What brought me here?

23 November 2018

When my partner and I co-authored a blog about our life, sailing a 56 ft. sailboat, and facing my Parkinson’s, we agreed that no matter what, we would be honest. Our blogs might not always be funny, and in fact not many were, but they would be honest and real.

So “Second Star on The Right” was born. It followed our lives and love from December 1, 2016, the night I suffered a traumatic fall on the boat, through three surgeries, complications that continue to threaten the vision in my remaining eye, worsening Parkinson’s symptoms, bills, work, and …

It also followed us as we sailed a glorious boat in the San Juan Islands, through winters in Victoria, BC, summers and falls in the high desert country of Oregon, and a phenomenal summer spent cruising to Alaska and back.

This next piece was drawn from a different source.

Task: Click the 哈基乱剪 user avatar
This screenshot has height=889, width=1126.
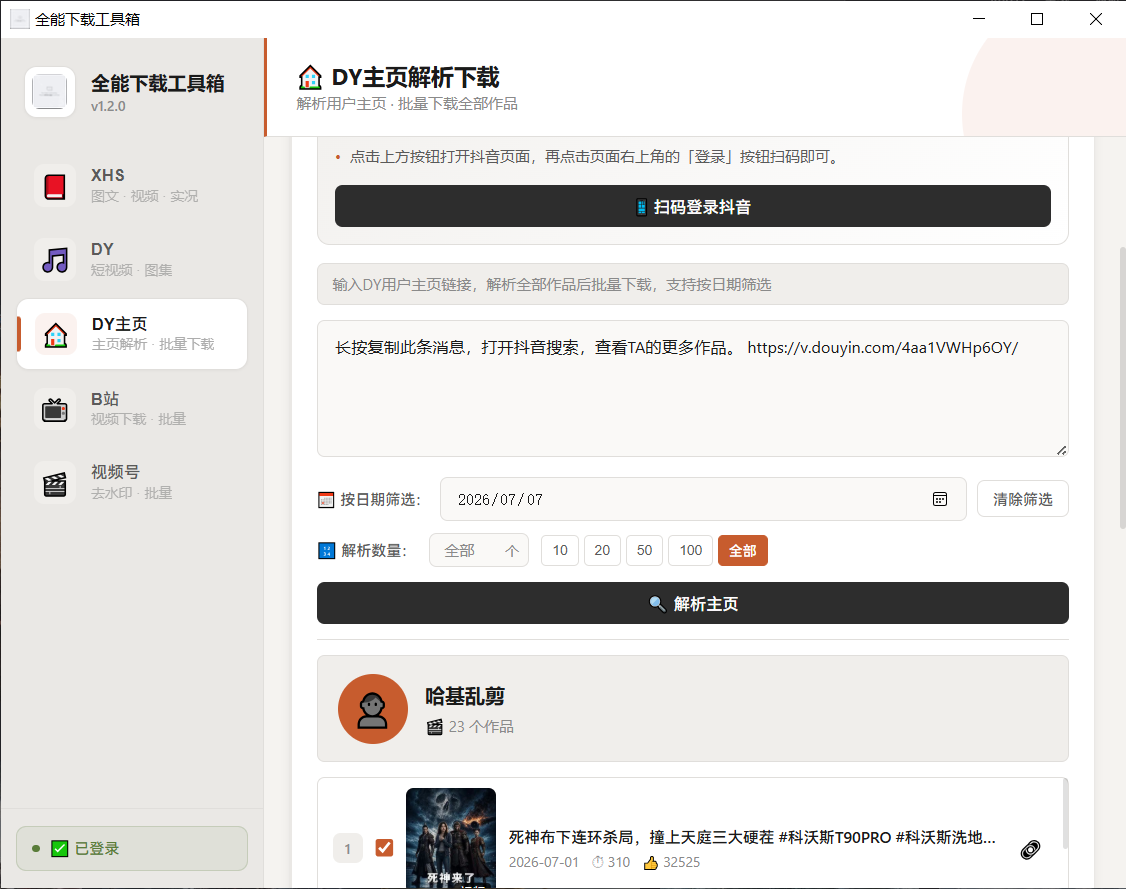Action: (x=373, y=709)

Sadly and tearfully it ended when he decided he did not want to have the rest of his life defined by being my caretaker. He did not want a marriage-type relationship, he said. There were more things for him to do. The tears refused to stop as I packed up the archaeology of my life and time spent in his house and prepared to move back in with my sons. In the meantime, he boxed up my boat life.

My heart has ached with the knowledge that I will never sail with him again, never communicate in our secret language, dock the boat, set the anchor, raise and reef the sails as we race a storm. Lay quietly together at the end of the day.

Raw as those emotions continue to be, I have come to the conclusion that this loss will not be the focus of my next blog, of the next chapters of my life.

I hope my life continues to include him. I hope we can both be happy.

In the meantime, I am going to take care of me, those who depend on me and on whom I depend. I’ve learned a lot about strength, pain, and loss, the value of smiling through it all, of attitude, hope, and grace.

I will slip up. I will stumble. I always have. But I hope you will join me, share your stories, successes and failures. And together maybe we can replace grief with joy, worry with trust, and sorrow with cheer.